Additionally, of great importance to me, my Path with Heart is explained in detail as the Path of practice. This is incredible because it is the ultimate Agreement that validates my entire way of life and fully supports my total dedication to my Path with Heart!! This Path describes my life, my Path, for the last thirty-four years exactly as it has been and continues to be to this day. I am living the four all-inclusive practices!! What a blessing it is to find these ancient teachings by the founding Master of Zen Buddhism that mirror my life experience!!!

Note: Be sure to click the several links within this Outline for much greater detail and the very interesting historical material. Enjoy!

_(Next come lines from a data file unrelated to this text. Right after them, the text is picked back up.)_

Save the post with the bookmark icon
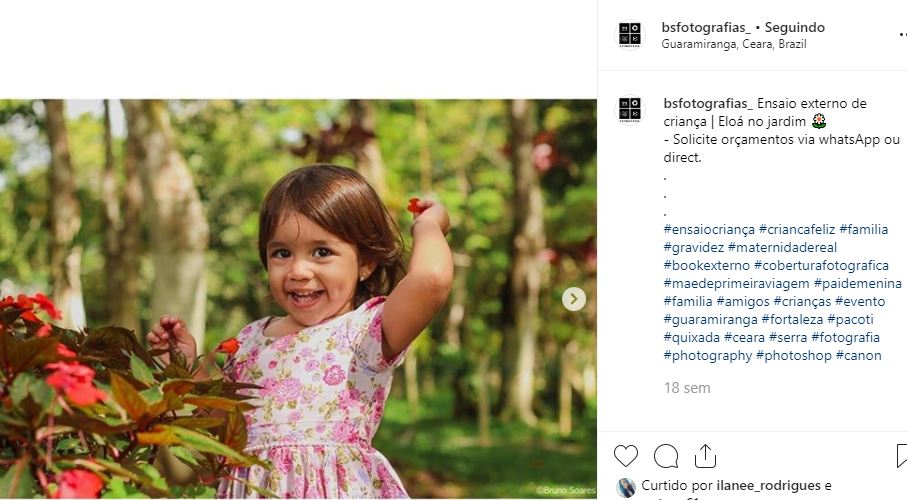The height and width of the screenshot is (500, 907). 901,456
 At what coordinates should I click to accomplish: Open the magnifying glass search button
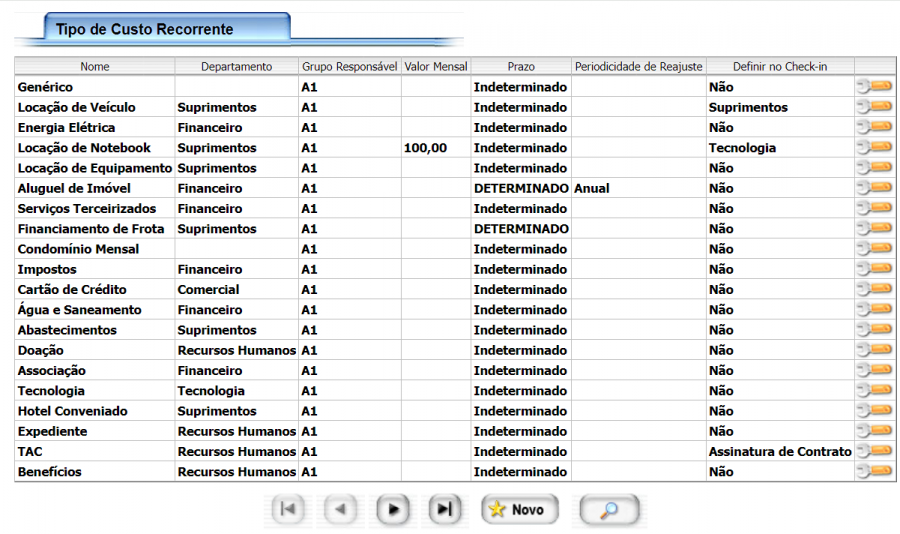[608, 510]
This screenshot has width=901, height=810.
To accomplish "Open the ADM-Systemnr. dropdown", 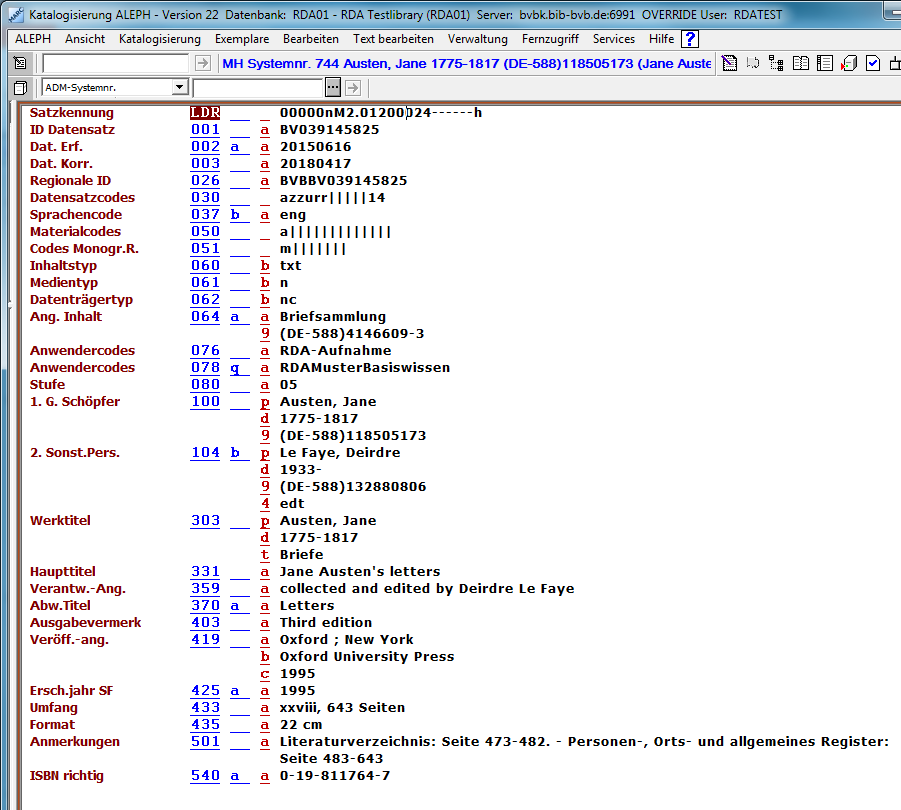I will pyautogui.click(x=180, y=88).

The Zen Teachings of Bodhidharma

~ Translated by Red Pine 1987

Outline of Practice

Many roads lead to the Path, but basically there are only two: reason and practice. To enter by reason means to realize the essence through instruction and to believe that all living things share the same true nature, which isn't apparent because it's shrouded by sensation and delusion. Those who turn from delusion back to reality, who meditate on walls,' the absence of self and other, the oneness of mortal and sage, and who remain unmoved even by scriptures are in complete and unspoken agreement with reason. Without moving, without effort, they enter, we say, by reason.

To enter by practice refers to four all-inclusive practices: Suffering injustice, adapting to conditions, seeking nothing, and practicing the Dharma
*. First, suffering injustice. When those who search for the Path encounter adversity, they should think to themselves, "In Countless ages gone by, I've turned from the essential to the trivial and wandered through all manner of existence, often angry without cause and guilty of numberless transgressions.

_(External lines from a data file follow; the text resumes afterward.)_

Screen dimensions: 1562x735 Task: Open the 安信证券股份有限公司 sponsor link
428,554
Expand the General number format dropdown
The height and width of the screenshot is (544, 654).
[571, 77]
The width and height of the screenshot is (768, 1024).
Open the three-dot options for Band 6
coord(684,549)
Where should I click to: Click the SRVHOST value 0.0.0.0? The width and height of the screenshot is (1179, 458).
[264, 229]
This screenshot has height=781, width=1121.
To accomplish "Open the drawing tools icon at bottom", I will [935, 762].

Now, though I do no wrong, I'm punished by my past. Neither gods nor men can foresee when an evil deed will bear its fruit. I accept it with an open heart and without complaint of injustice. The sutras
* say " when you meet with adversity don't be upset because it makes sense." With such understanding you're in harmony with reason. And by suffering injustice you enter the Path. Second, adapting to conditions. As mortals, we're ruled by conditions, not by ourselves. All the suffering and joy we experience depend on conditions. If we should be blessed by some great reward, such as fame or fortune, it's the fruit of a seed planted by us in the past. When conditions change, it ends. Why delight In Its existence? But while success and failure depend on conditions, the mind neither waxes nor wanes. Those who remain unmoved by the wind of joy silently follow the Path.

Third, seeking nothing. People of this world are deluded. They're always longing for something-always, in a word, seeking. But the wise wake up. They choose reason over custom. They fix their minds on the sublime and let their bodies change with the seasons. All phenomena are empty. They contain nothing worth desiring. Calamity forever alternates with Prosperity! To dwell in the three realms is to dwell in a burning house. To have a body is to suffer. Does anyone with a body know peace? Those who understand this detach themselves from all that exists and stop Imagining or seeking anything. The sutras say, "To seek is to suffer.

To seek nothing is bliss." When you seek nothing, you're on the Path. Fourth, practicing the Dharma.' The Dharma is the truth that all natures are pure. By this truth, all appearances are empty. Defilement and attachment, subject and object don't exist. The sutras say, "The Dharma includes no being because it's free from the impurity of being, and the Dharma includes no self because it's free from the impurity of self." Those wise enough to believe and understand these truths are bound to practice according to the Dharma. And since that which is real includes nothing worth begrudging, they give their body, life, and property in charity, without regret, without the vanity of giver, gift, or recipient, and without bias or attachment. And to eliminate impurity they teach others, but without becoming attached to form. Thus, through their own practice they're able to help others and glorify the Way of Enlightenment. And as with charity, they also practice the other virtues. But while practicing the six virtues to eliminate delusion, they practice nothing at all. This is what's meant by practicing the Dharma.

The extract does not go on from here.